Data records
- - - - - - -
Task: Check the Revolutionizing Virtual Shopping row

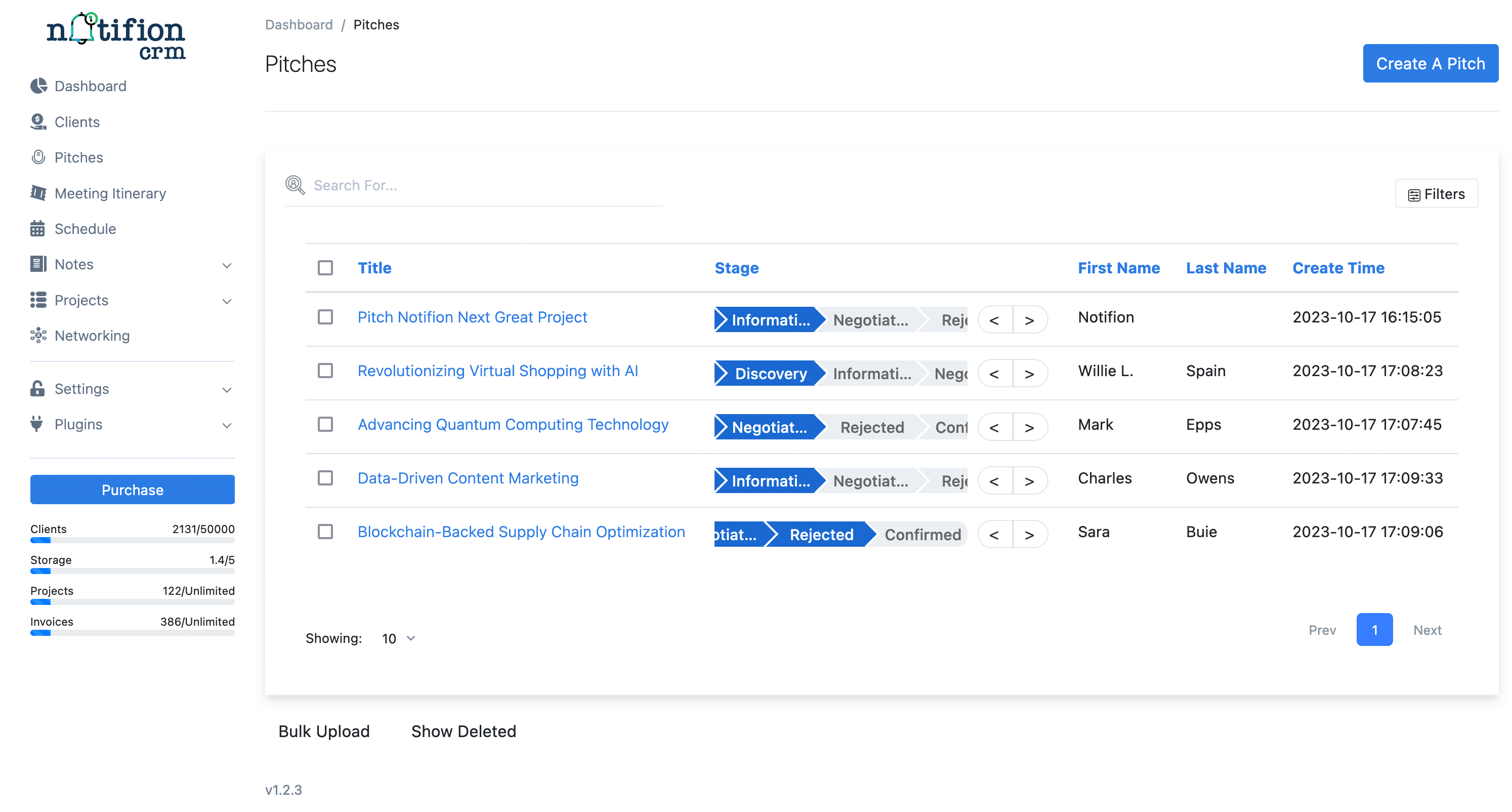Action: [325, 371]
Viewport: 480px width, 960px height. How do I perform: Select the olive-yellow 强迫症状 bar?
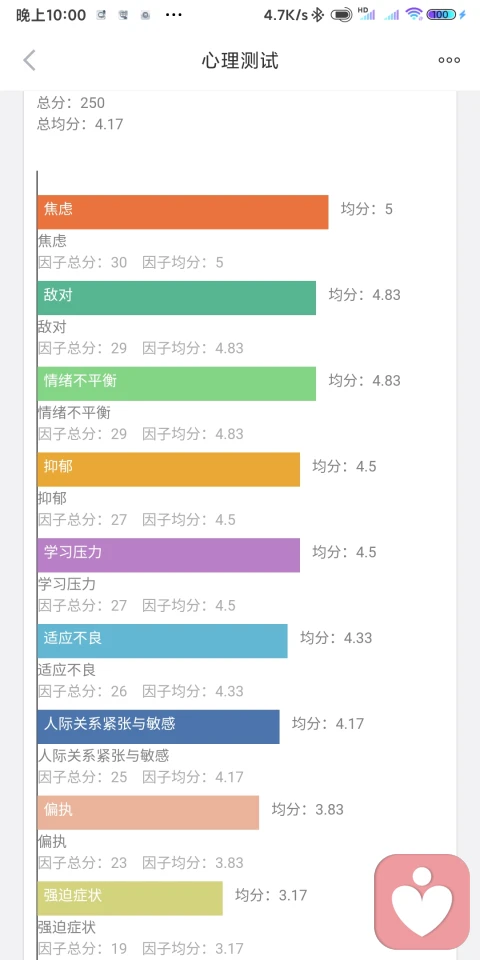click(130, 898)
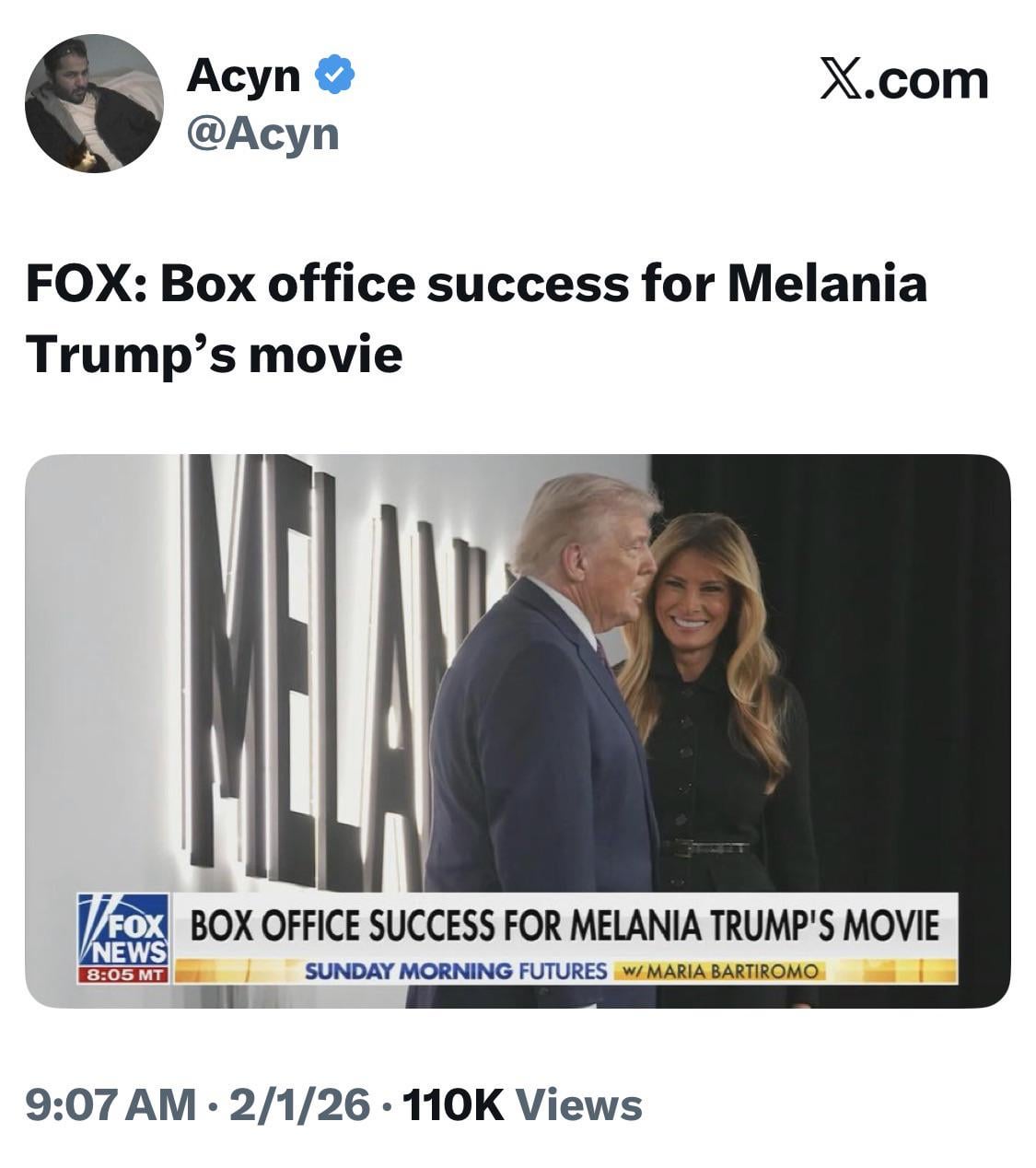Click the Fox News logo in chyron
This screenshot has width=1036, height=1168.
pyautogui.click(x=123, y=930)

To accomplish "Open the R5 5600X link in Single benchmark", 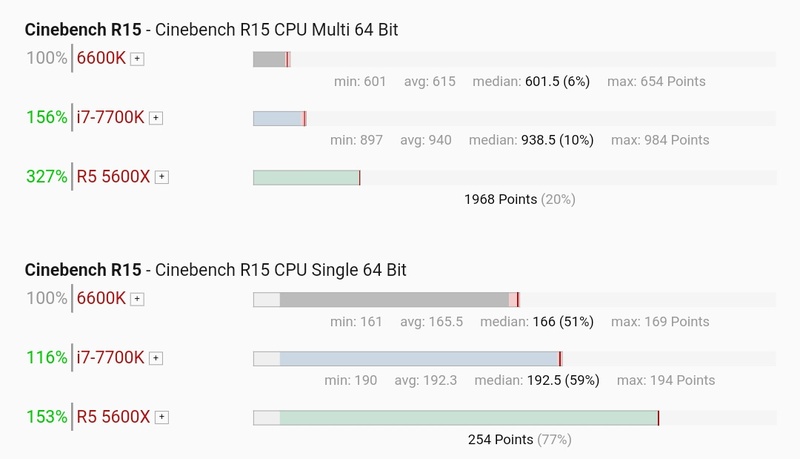I will pos(114,416).
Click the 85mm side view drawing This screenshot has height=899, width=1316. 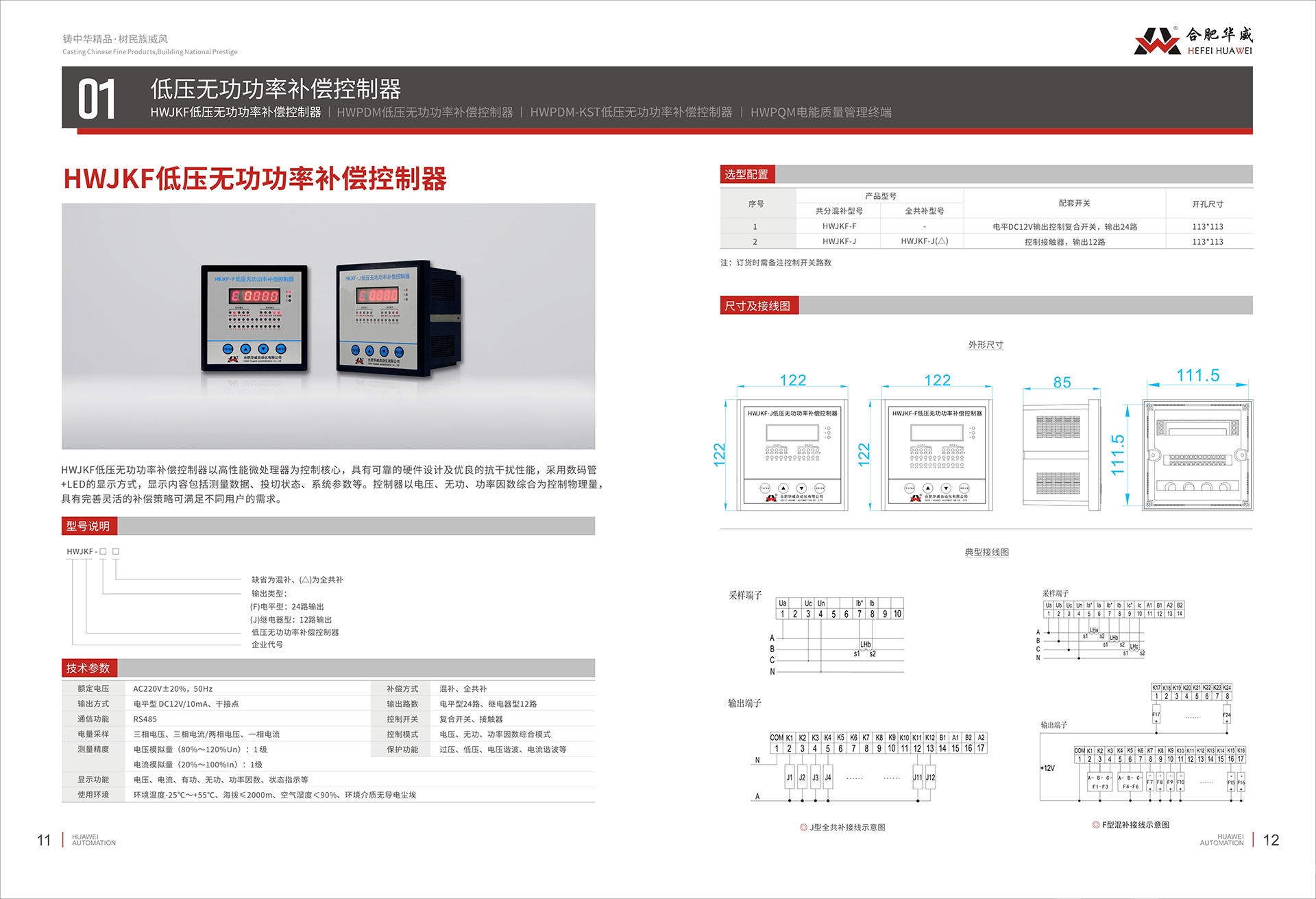click(1061, 455)
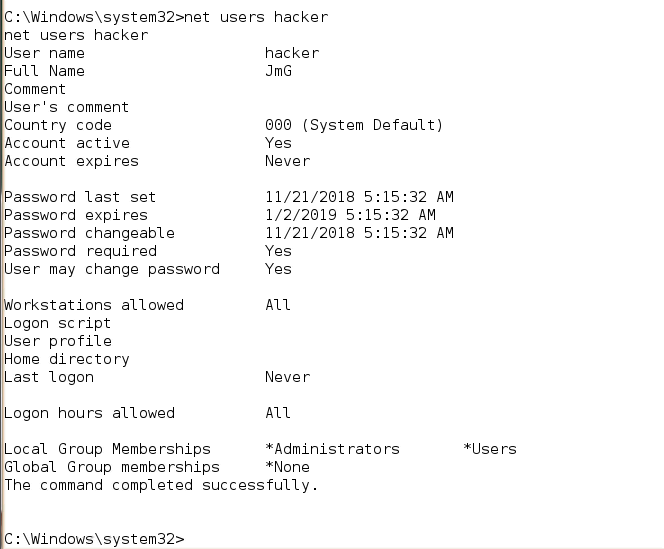Screen dimensions: 664x549
Task: Click the 'Home directory' line
Action: (x=66, y=359)
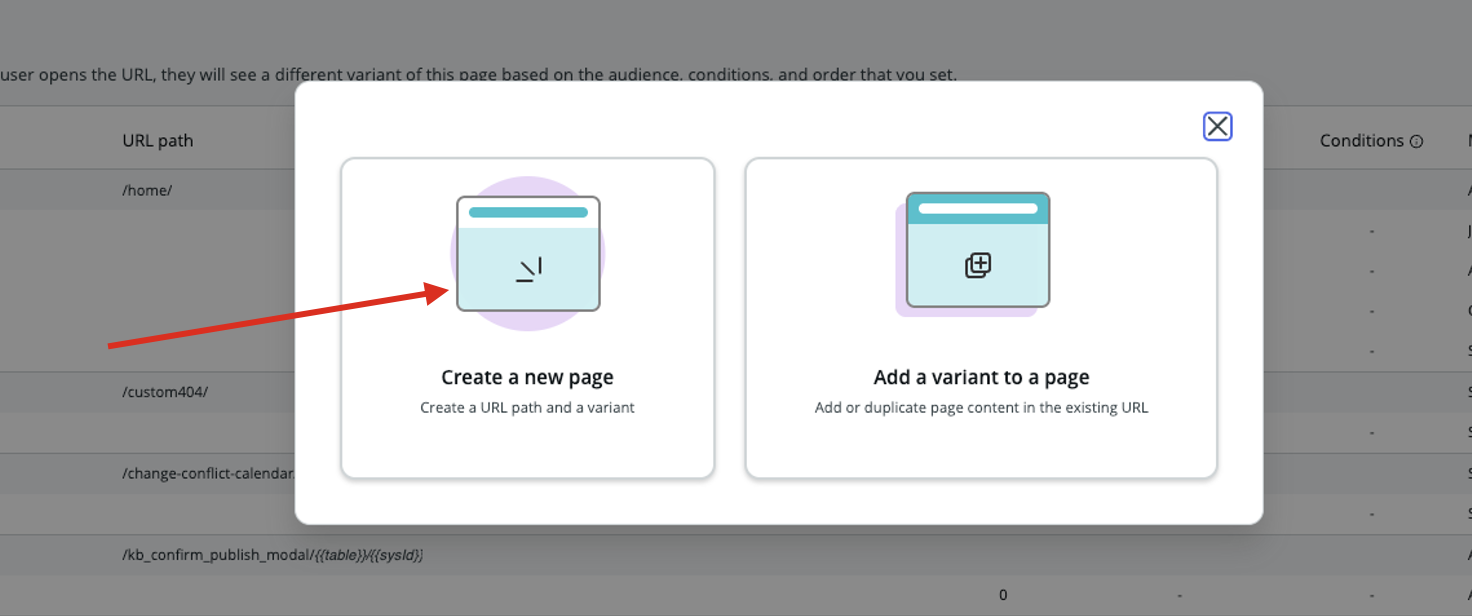Click "Add or duplicate page content" description
1472x616 pixels.
[981, 408]
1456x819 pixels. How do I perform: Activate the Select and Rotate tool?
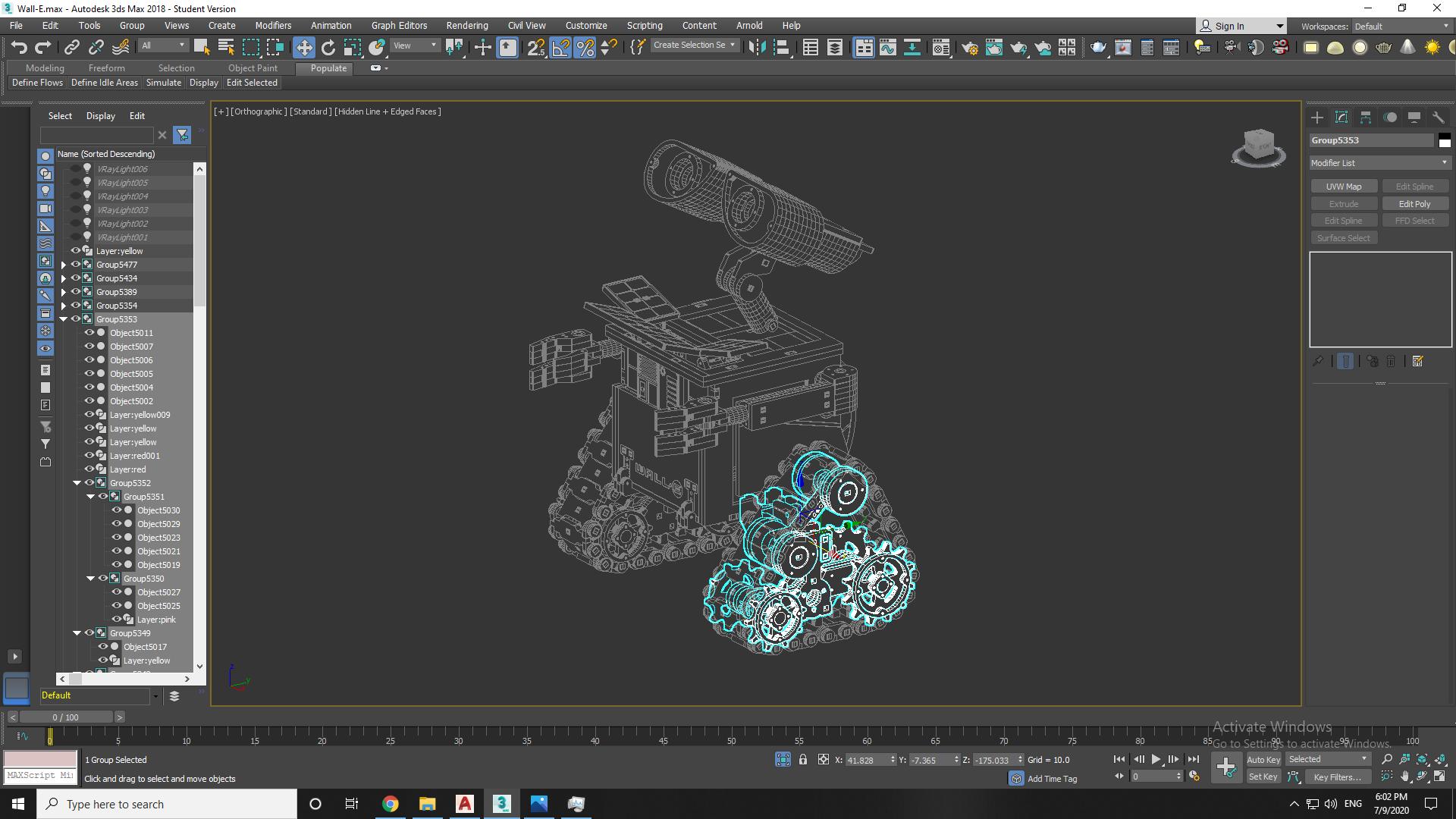[x=328, y=47]
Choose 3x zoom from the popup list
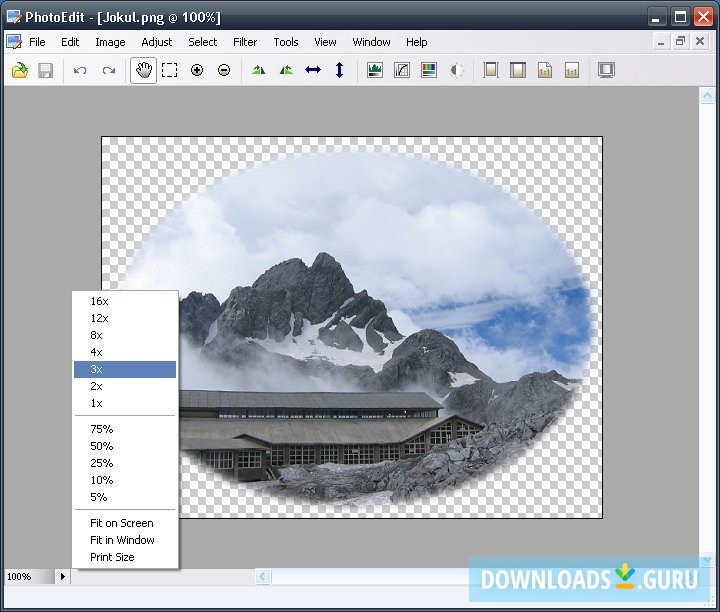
- - - - - - -
Requirements —
Reproduce the data exactly, from the line containing "1456x819 pixels. How" through the end, without the pictures.

Correct output —
1456x819 pixels. How do I perform: Activate the Select and Rotate tool?
[x=328, y=47]
Choose 3x zoom from the popup list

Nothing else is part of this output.